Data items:

☆ ☆ ☆

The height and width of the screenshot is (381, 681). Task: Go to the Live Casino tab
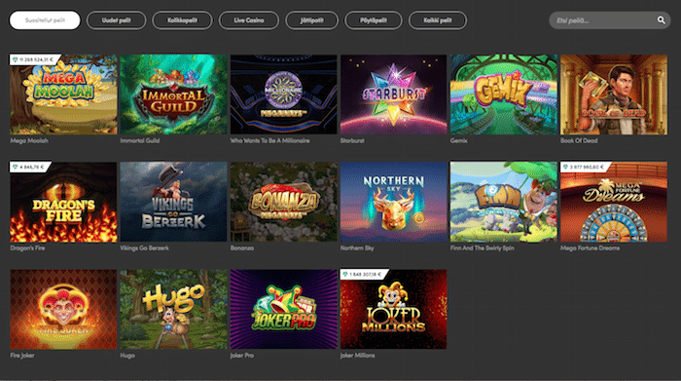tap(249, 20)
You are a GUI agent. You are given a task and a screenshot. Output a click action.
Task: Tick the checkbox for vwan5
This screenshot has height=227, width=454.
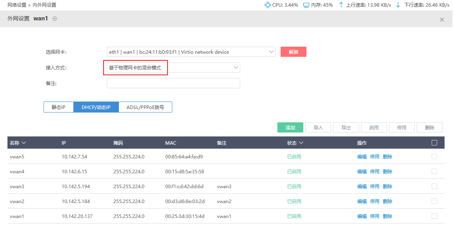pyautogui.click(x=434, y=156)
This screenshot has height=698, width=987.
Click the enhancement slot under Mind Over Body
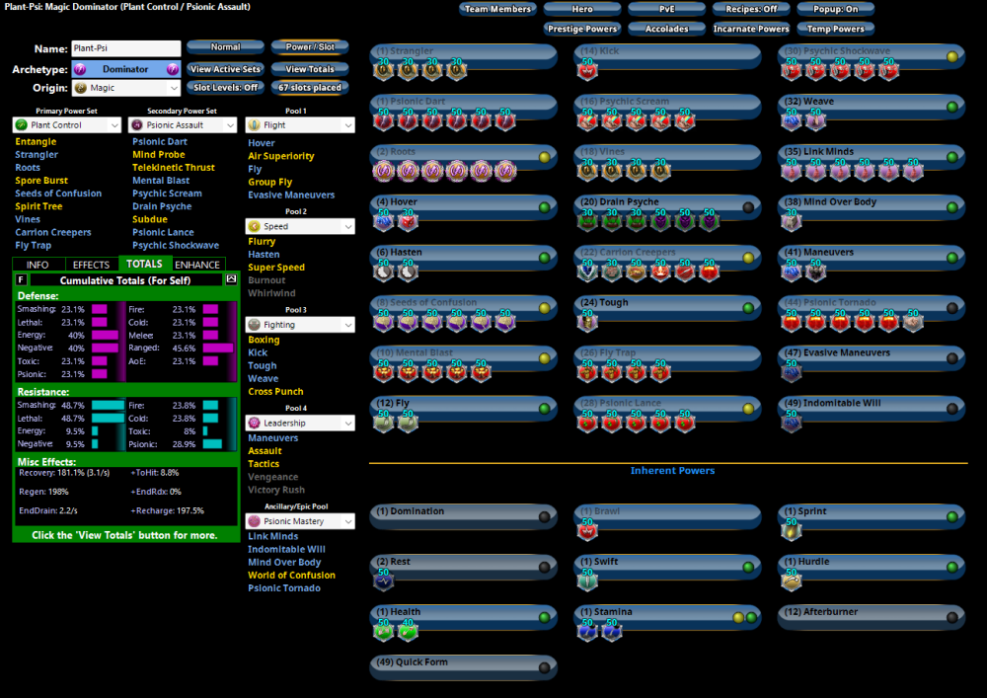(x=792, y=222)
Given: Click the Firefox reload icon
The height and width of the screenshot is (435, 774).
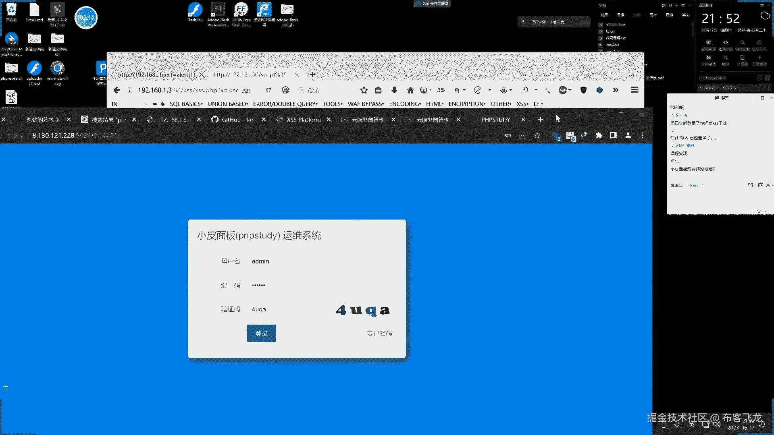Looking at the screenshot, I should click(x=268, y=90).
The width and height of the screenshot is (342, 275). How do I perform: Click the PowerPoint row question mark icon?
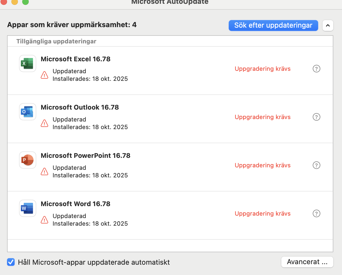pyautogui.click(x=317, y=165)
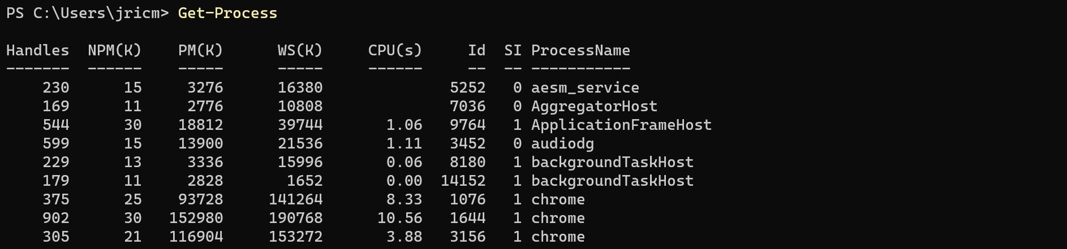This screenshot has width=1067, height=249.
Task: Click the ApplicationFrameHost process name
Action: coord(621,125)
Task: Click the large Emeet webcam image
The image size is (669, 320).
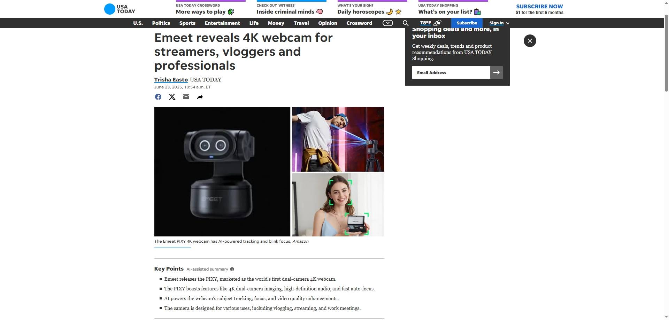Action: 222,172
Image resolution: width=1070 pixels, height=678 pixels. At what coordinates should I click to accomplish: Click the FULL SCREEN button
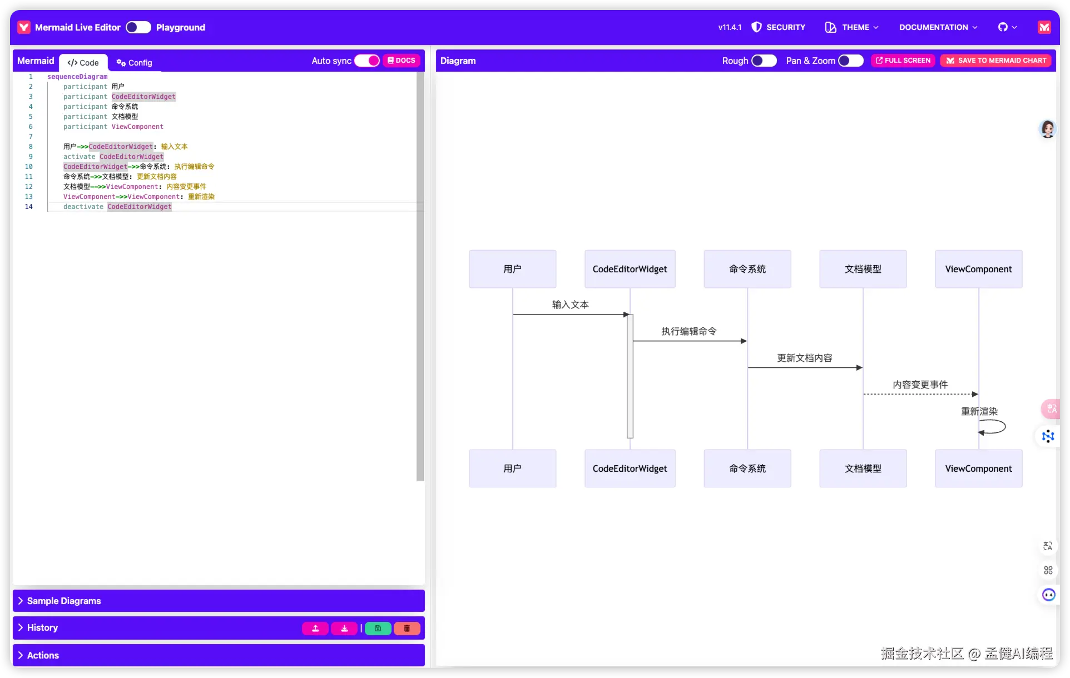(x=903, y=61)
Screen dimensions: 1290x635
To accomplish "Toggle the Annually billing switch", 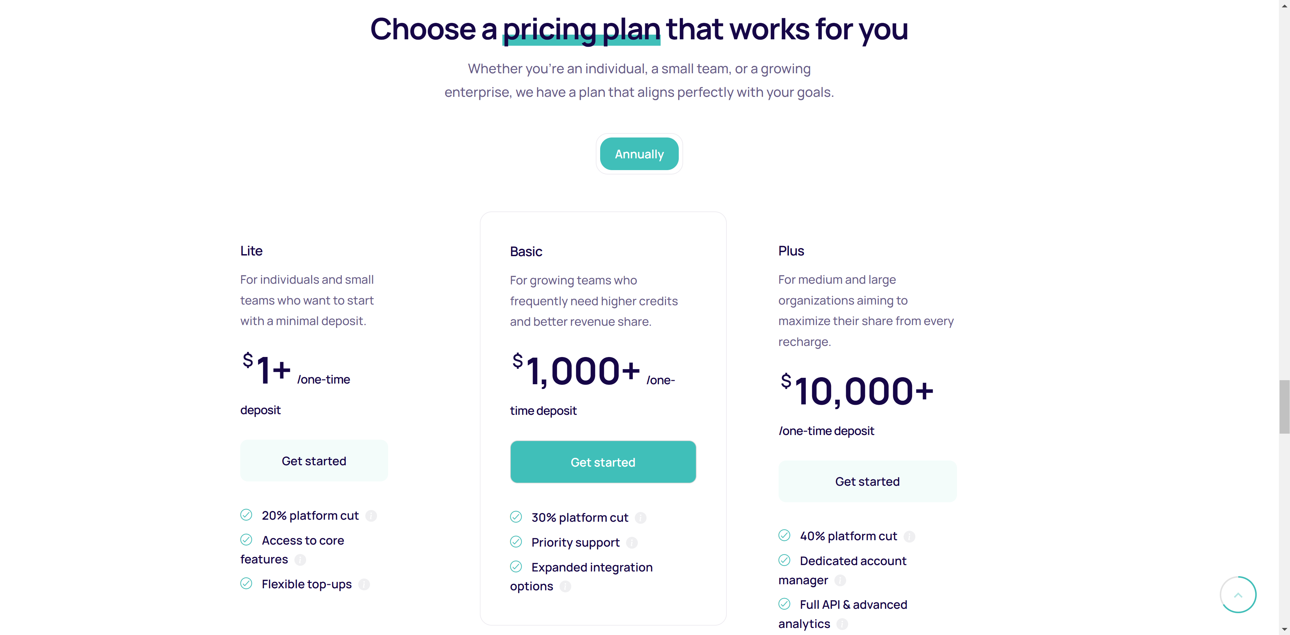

☆ ☆ ☆

EXERCISE PROMPT>
Output the lines of the items from the start through the line containing "Looking at the", inclusive, as a JSON list of strings with one string per line and blank lines omitted. Leave the pictures out of the answer.

WRITTEN ANSWER>
[
  "The height and width of the screenshot is (381, 681). Task: Go to the Live Casino tab",
  "tap(249, 20)",
  "You are a GUI agent. You are given a task and a screenshot. Output a click action.",
  "Task: Tick the checkbox for vwan5",
  "This screenshot has height=227, width=454.",
  "pyautogui.click(x=434, y=156)",
  "This screenshot has height=698, width=987.",
  "Click the enhancement slot under Mind Over Body",
  "(x=792, y=222)",
  "Given: Click the Firefox reload icon",
  "The height and width of the screenshot is (435, 774).",
  "Looking at the screenshot, I should click(x=268, y=90)."
]